WHAT THIS TASK INVOLVES
An acceptable answer contains each line of the material, unchanged.

--- DATA FOR PROCESSING Enclosed Below ---

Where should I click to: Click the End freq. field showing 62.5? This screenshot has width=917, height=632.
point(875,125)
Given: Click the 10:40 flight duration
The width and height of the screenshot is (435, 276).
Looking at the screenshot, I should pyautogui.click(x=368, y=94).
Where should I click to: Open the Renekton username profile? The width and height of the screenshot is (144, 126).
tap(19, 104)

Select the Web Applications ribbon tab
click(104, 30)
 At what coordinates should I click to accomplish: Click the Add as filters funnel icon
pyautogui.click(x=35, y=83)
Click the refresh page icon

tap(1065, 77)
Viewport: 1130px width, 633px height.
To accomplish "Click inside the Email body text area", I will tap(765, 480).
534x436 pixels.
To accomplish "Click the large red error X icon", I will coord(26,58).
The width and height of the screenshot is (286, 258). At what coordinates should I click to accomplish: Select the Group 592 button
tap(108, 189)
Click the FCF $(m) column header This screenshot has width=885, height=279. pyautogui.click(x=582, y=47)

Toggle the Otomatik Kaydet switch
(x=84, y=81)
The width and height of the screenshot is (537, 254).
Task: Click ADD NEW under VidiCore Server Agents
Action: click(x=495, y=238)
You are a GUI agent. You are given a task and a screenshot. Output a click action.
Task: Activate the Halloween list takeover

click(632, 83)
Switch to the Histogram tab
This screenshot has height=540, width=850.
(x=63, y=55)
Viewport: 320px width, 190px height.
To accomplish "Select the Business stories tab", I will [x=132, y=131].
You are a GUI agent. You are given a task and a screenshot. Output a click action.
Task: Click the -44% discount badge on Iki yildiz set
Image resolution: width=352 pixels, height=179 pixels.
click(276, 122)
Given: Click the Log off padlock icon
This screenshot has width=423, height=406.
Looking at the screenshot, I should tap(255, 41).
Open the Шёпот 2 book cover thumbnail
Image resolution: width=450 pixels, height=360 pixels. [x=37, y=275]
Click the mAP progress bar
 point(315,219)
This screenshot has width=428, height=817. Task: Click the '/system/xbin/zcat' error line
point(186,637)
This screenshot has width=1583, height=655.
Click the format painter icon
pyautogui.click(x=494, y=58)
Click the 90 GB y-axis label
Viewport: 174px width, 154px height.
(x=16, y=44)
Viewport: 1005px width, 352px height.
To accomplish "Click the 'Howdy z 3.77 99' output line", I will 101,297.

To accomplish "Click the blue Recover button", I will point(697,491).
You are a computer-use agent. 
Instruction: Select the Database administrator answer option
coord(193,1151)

--- End of Enclosed DATA FOR PROCESSING ---

RESPONSE AREA
Where should I click to: Click the End freq. field showing 62.5? This screenshot has width=917, height=632.
point(875,125)
Given: Click the 10:40 flight duration
The width and height of the screenshot is (435, 276).
Looking at the screenshot, I should pyautogui.click(x=368, y=94).
Where should I click to: Open the Renekton username profile? The width and height of the screenshot is (144, 126).
tap(19, 104)

Select the Web Applications ribbon tab
click(104, 30)
 At what coordinates should I click to accomplish: Click the Add as filters funnel icon
pyautogui.click(x=35, y=83)
Click the refresh page icon

tap(1065, 77)
Viewport: 1130px width, 633px height.
To accomplish "Click inside the Email body text area", I will tap(765, 480).
534x436 pixels.
To accomplish "Click the large red error X icon", I will coord(26,58).
The width and height of the screenshot is (286, 258). At what coordinates should I click to accomplish: Select the Group 592 button
tap(108, 189)
Click the FCF $(m) column header This screenshot has width=885, height=279. pyautogui.click(x=582, y=47)

Toggle the Otomatik Kaydet switch
(x=84, y=81)
The width and height of the screenshot is (537, 254).
Task: Click ADD NEW under VidiCore Server Agents
Action: click(x=495, y=238)
You are a GUI agent. You are given a task and a screenshot. Output a click action.
Task: Activate the Halloween list takeover

click(632, 83)
Switch to the Histogram tab
This screenshot has height=540, width=850.
(x=63, y=55)
Viewport: 320px width, 190px height.
To accomplish "Select the Business stories tab", I will [x=132, y=131].
You are a GUI agent. You are given a task and a screenshot. Output a click action.
Task: Click the -44% discount badge on Iki yildiz set
Image resolution: width=352 pixels, height=179 pixels.
click(276, 122)
Given: Click the Log off padlock icon
This screenshot has width=423, height=406.
Looking at the screenshot, I should tap(255, 41).
Open the Шёпот 2 book cover thumbnail
Image resolution: width=450 pixels, height=360 pixels. [x=37, y=275]
Click the mAP progress bar
 point(315,219)
This screenshot has width=428, height=817. Task: Click the '/system/xbin/zcat' error line
point(186,637)
This screenshot has width=1583, height=655.
Click the format painter icon
pyautogui.click(x=494, y=58)
Click the 90 GB y-axis label
Viewport: 174px width, 154px height.
(x=16, y=44)
Viewport: 1005px width, 352px height.
To accomplish "Click the 'Howdy z 3.77 99' output line", I will 101,297.

To accomplish "Click the blue Recover button", I will point(697,491).
You are a computer-use agent. 
Instruction: Select the Database administrator answer option
coord(193,1151)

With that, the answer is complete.